The 15% royalty is a percentage of the net receipts. The publisher never sees a lot of the money you pay for the book in a store. Say you buy a book for $60 in a bookstore. About half of that goes to the store and the book distributor. The publisher gets the other half. So the publisher has sold the book to the distributor for $30, and the distributor sold it to the store for perhaps $45. This is why companies like Amazon can offer such a large discount: there's no store and no distributor.

So let's apply this information to a practical example and snoop into someone else's finances. Perl Cookbook sells for $50. Of that $50, O'Reilly probably sees about $25. Of that $25, about $2.50 is authors' royalties. Assuming that Tom and Nat split the royalties evenly (which perhaps they didn't; Tom was more important than Nat) each of them gets about $1.25 per copy sold. Since O'Reilly claims to have sold 150,000 copies of this book, we can guess that Tom has made around $187,500 from this book. Maybe. It might be more (if Tom got more than 50%) and it might be less (that 150,000 might include foreign sales, for which the royalty might be different, or bulk sales, for which the publisher might discount the cover price; also, a lot of those 150,000 copies were the first edition, and I forget the price of that.) But we can figure that Tom and Nat did pretty well from this book. On the other hand, if $187,500 sounds like a lot, recall that that's the total for 8 years, averaging about $23,500 per year, and also recall that, as Nat says, writing a book involves staring at the blank page until blood starts to ooze from your pores.

Here's a more complicated example. The book Best of The Perl Journal vol. 1 is a collection of articles by many people. The deal these people were offered was that if they contributed less than X amount, they would get a flat $150, and if they contributed more than X amount, they would get royalties in proportion to the number of pages they contributed. (I forget what X was.) I was by far the contributor of the largest number of pages, about 14% of the entire book. The book has a cover price of $40, so O'Reilly's net revenues are about $20 per copy and the royalties are about $2 per copy. Of that $2, I get about 14%, or $0.28 per copy. But for Best of the Perl Journal, vol. 2, I contributed only one article and got the flat $150. Which one was worth more for me? I think it was probably volume 1, but it's closer than you might think. There was a biggish check of a hundred and some dollars when the book was first published, and then a smaller check, and by now the checks are coming in amounts like $20.55 and $12.83.

The author only gets the 15% on the publisher's net receipts. If the books in the stores aren't selling, the bookstore gets to return them to the publisher for a credit. The publisher subtracts these copies from the number of copies sold to arrive at the royalty. If more copies come back than are sold, the author ends up owing the publisher money!

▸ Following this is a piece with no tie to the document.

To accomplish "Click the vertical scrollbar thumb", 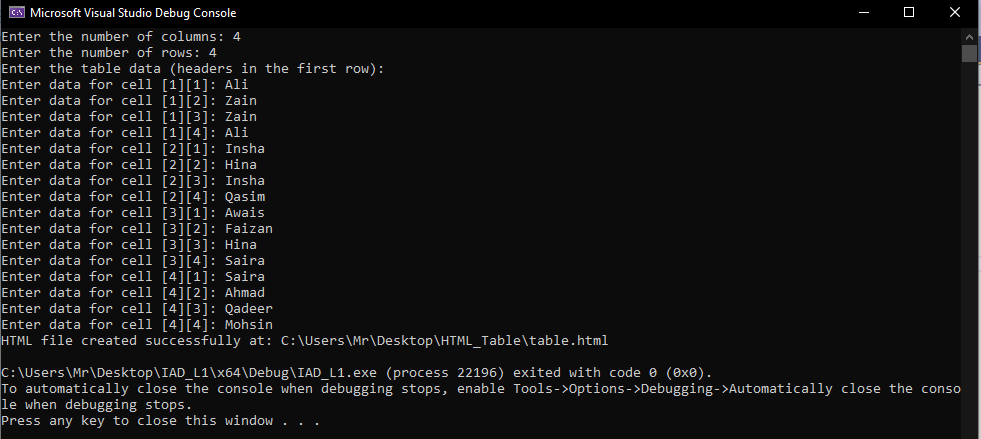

Sometimes when the book is a mass-market paperback, the publisher doesn't want the returned copies; in this case the store is supposed to destroy the books, tear off the covers, and send the covers back to the publisher to prove that the copies didn't sell. This saves on postage and trouble. Sometimes you see these coverless books appear for sale anyway.

When you sign the contract to write the book, you usually get an "advance". This is a chunk of money that the publisher pays you in advance to help support you while you're writing. When you hear about authors like Stephen King getting a one-million-dollar advance, this is what they are talking about. But the advance is really a loan; you pay it back out of your royalties, and until the advance is repaid, you don't see any royalty checks. If you write the book and then it doesn't sell, you don't get any royalties, but you still get to keep the advance. But if you don't write the book, you usually have to return the advance, or most of the advance. I've known authors who declined to take an advance, but it seems to me that there is no downside to getting as big an advance as possible. In the worst case, the book doesn't sell, and then you have more money than you would have gotten from the royalties. If the book does sell, you have the same amount of money, but you have it sooner. I got a big advance for HOP. My advance will be paid back after 4,836 copies are sold. Exercise: estimate the size of my advance. (Actually, the 4,836 is not quite correct, because of variations in revenues from overseas sales, discounted copies, and such like. When the publisher sells a copy of the book from their web site, it costs the buyer $51 instead of $60, but the publisher gets the whole $51, and pays royalties on the full amount.)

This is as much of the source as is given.